Hawaii's iconic plumeria trees, whose flowers are used to make leis, were introduced from the Caribbean in the 1800s  [Image licensed under the Creative Commons Varun Pabrai, Plumeria rubra-4, CC BY-SA 4.0]

Hawaii, however, is just the canary in the coal mine.  A study by Svenning and his colleagues indicates that between thirty and forty percent of all terrestrial ecosystems have "transformed into novel states;" that percentage is projected to rise to fifty by 2100.

It's not, of course, that these kinds of changes can't happen through natural processes.  Three years ago I wrote a piece about the effect that continental collisions can have on the species that live there; and, after all, even less dramatic events than that can lead to extinction.  What strikes me here is the speed with which it's happening.  We've tampered with ordinary ecological succession with no forethought, and as a result, triggered what (to judge by the rates) will rank up there with the "Big Five" mass extinctions -- the Ordovician, Devonian, Permian-Triassic, Late Triassic, and Cretaceous.

So maybe it's time to start thinking about this.
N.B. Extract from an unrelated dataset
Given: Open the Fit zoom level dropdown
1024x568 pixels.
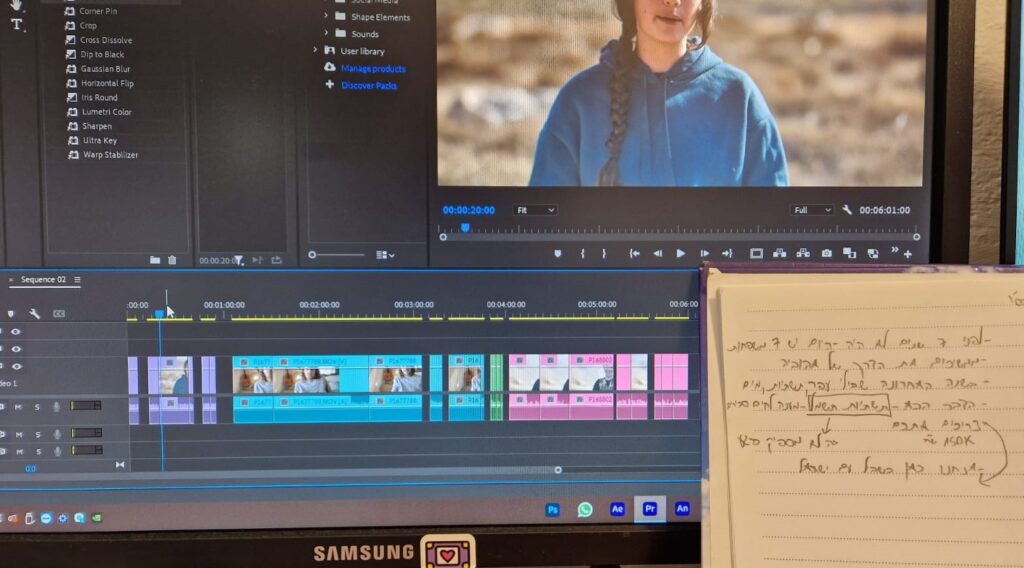Looking at the screenshot, I should point(535,210).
It's too late to undo the silent invasion of exotic species; here in upstate New York, I'm afraid lawn grass is here to stay, as are garlic mustard and multiflora rose, and lilacs, peonies, and daffodils.  At least the last three are pretty and don't seem to be especially harmful.  But we'd better wise up about what we're doing, and fast.  Because remember that as prideful as we get sometimes, to the biosphere we're just another animal species.  We're no more guaranteed survival than anything else.

Let's hope we learn that lesson before it's too late.